Remarquez, l’attaquant des Maple Leafs a nié s’être battu au nom du Code. « Je ne vois pas de Code », a-t-il répondu à mon collègue Richard Labbé… avant d’offrir une réponse typique des défenseurs dudit Code. « C’est juste du hockey des séries. Tu ne veux pas reculer face à personne. Notre capitaine était étendu sur la glace, guys. Que voulez-vous que je vous dise de plus ? Il faut se tenir debout les uns pour les autres. Peu importe que vous pensiez que ce soit bien ou non. Nous sommes une famille. John est tombé. Je n’ai pas aimé ça. »

Se battre parce que son capitaine est étendu sur la glace. Même si c’est accidentel. Ajoutez ça à la longue liste des règles non écrites de la LNH.

Dans le fond, le Code, c’est assez simple. Si un adversaire blesse l’un des vôtres, répliquez par la violence. Œil pour œil, dent pour dent. Un vieux principe, au cœur d’un autre Code, encore plus célèbre. Celui de Hammurabi, qui régissait la vie des Babyloniens, il y a 3800 ans.

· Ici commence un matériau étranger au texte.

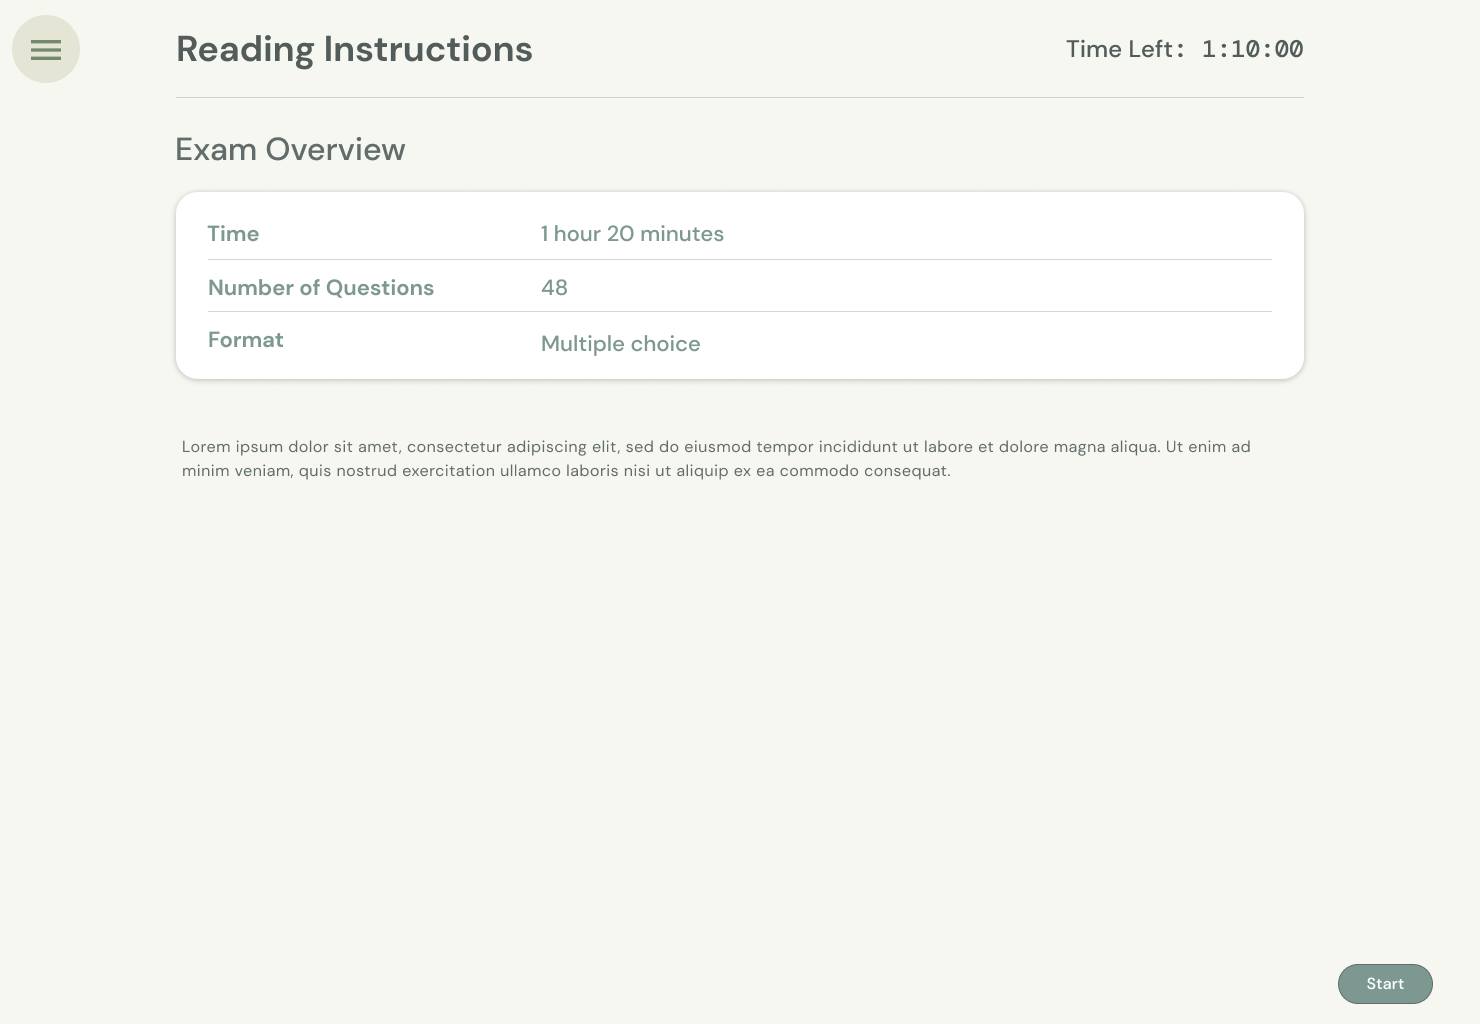Image resolution: width=1480 pixels, height=1024 pixels.
Task: Select the Reading Instructions page title
Action: (354, 49)
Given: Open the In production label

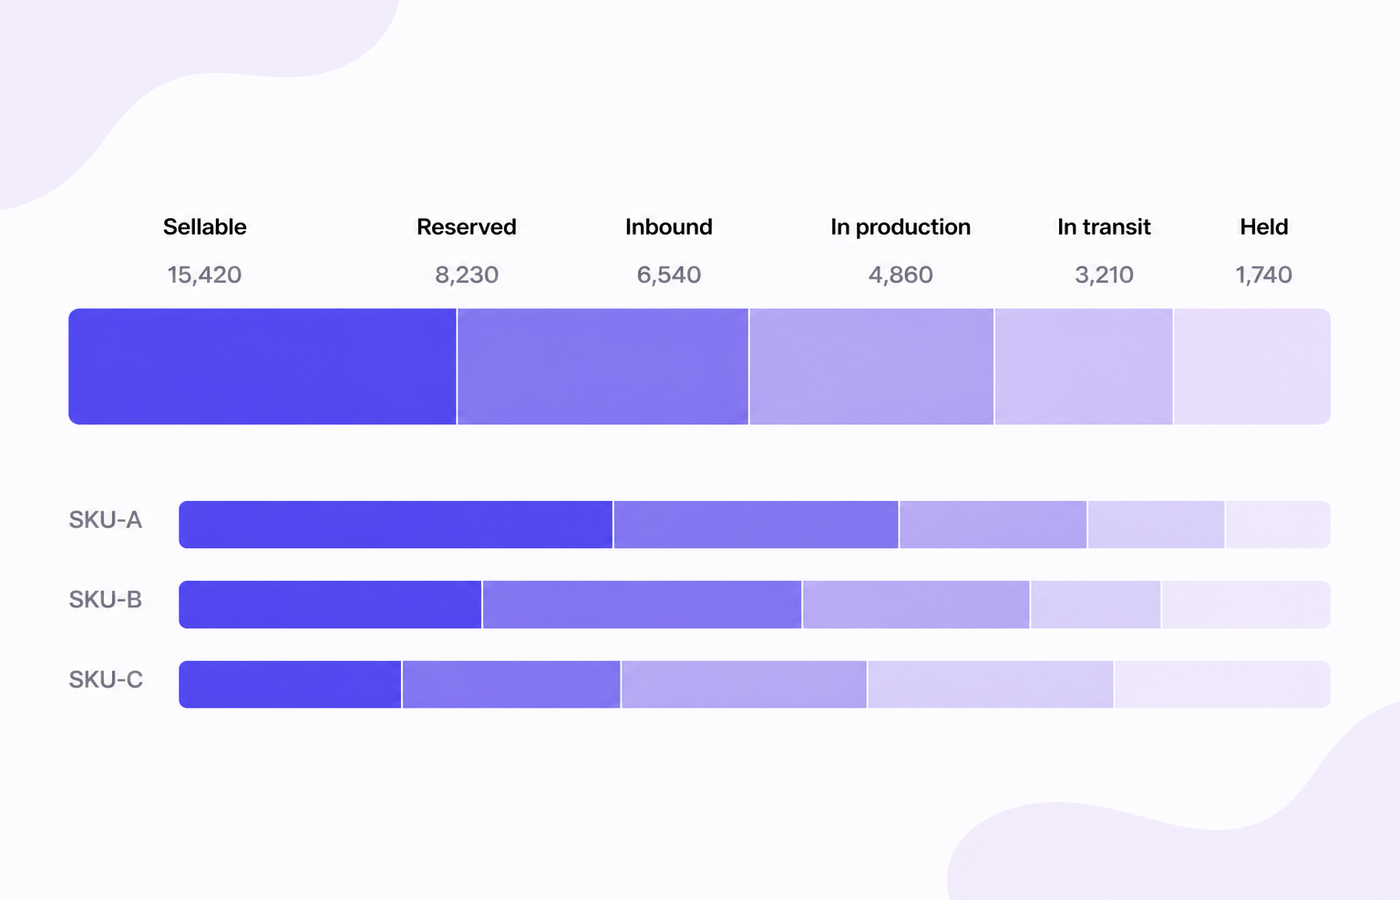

Permettez que je vous en cite quelques extraits.

Si quelqu’un a crevé un œil à un notable, on lui crèvera un œil.

S’il a brisé un os à un notable, on lui brisera un os.

Si quelqu’un a fait tomber une dent à un homme de son rang, on lui fera tomber une dent.

S’il a frappé le cerveau d’un esclave d’homme libre, on lui coupera l’oreille.

Je parie qu’un Babylonien de l’ère de Hammurabi qui voyagerait dans le temps et débarquerait dans un aréna de la LNH, aujourd’hui, comprendrait assez vite les règles du Code du hockey.

***

Les mentalités au hockey vont-elles bientôt changer ?

J’en doute. Car le Code est maintenant inscrit dans l’ADN du sport. Nos hockeyeurs y sont initiés dès l’adolescence, par des parents ou des entraîneurs pour qui la violence est une réponse facile à un problème.

En 2016, La Presse a rapporté un incident qui s’est produit dans une partie de hockey mineur à Montréal. C’était 8-3. Il restait trois secondes au cadran. Un joueur de l’équipe perdante a frappé un adversaire à la tête. Pénalité. Ça aurait pu s’arrêter là. Mais avant la dernière mise au jeu, l’entraîneur des gagnants a demandé à son plus grand joueur d’aller « passer un message » aux perdants. Cet attaquant a frappé un adversaire à la tête. Le jeune s’est effondré sur la glace.

J’ai oublié un détail.

Ces enfants avaient 11 et 12 ans.

Un simple fait divers ? Oui. Jusqu’à ce que vous, ou un de vos proches, soyez la victime innocente d’un acte de représailles comme celui-là. Je n’ai pas l’habitude de parler de ma famille dans ma chronique. Je fais une exception, aujourd’hui, pour vous démontrer les conséquences perverses de cette culture de la vengeance qui pourrit le hockey. De cette escalade de la violence, encouragée par le Code.

Tout a commencé par une bagarre générale dans un match de hockey opposant deux équipes d’écoles secondaires. Un incident d’une rare violence pour des jeunes de 15 et 16 ans. L’arbitre a renvoyé les joueurs au vestiaire pendant 20 minutes pour calmer les esprits. Au retour, les combats ont repris de plus belle. Mon fils a refusé de se battre.

Une semaine plus tard, les deux mêmes clubs se sont retrouvés. Cette fois, dans l’autre aréna. Devant 300, 400 personnes. La tension du match précédent n’était pas encore retombée. Joueurs, entraîneurs, parents, tout le monde anticipait – ou craignait – ce match revanche. Avec raison. Dès ses premiers coups de patin, mon fils a reçu un coup de hache d’un adversaire sur le bras. Il s’est effondré sur la patinoire. En douleur. Il hurlait. Pendant 10 minutes, on n’entendait que ses cris, les instructions des thérapeutes et celles d’un médecin descendu des gradins en renfort. Ils ont dû découper son chandail pour stabiliser son bras. Après quoi, nous sommes allés à l’hôpital Sainte-Justine. Il a passé la soirée aux urgences, en combinaison, culottes de hockey et jambière, à se tordre de douleur.

Tout ça pour quoi ?

Parce que le milieu du hockey tolère la violence. La vengeance. Les représailles. Dans la Ligue nationale, les joueurs ne s’en cachent même pas. Le Code leur permet de venger un coéquipier. Ou de se faire justice. Même en attaquant un joueur innocent.

Ces pratiques discréditent et entachent le hockey. Malheureusement, elles perdureront tant que la LNH continuera de fermer les yeux devant la violence et ces rituels barbares.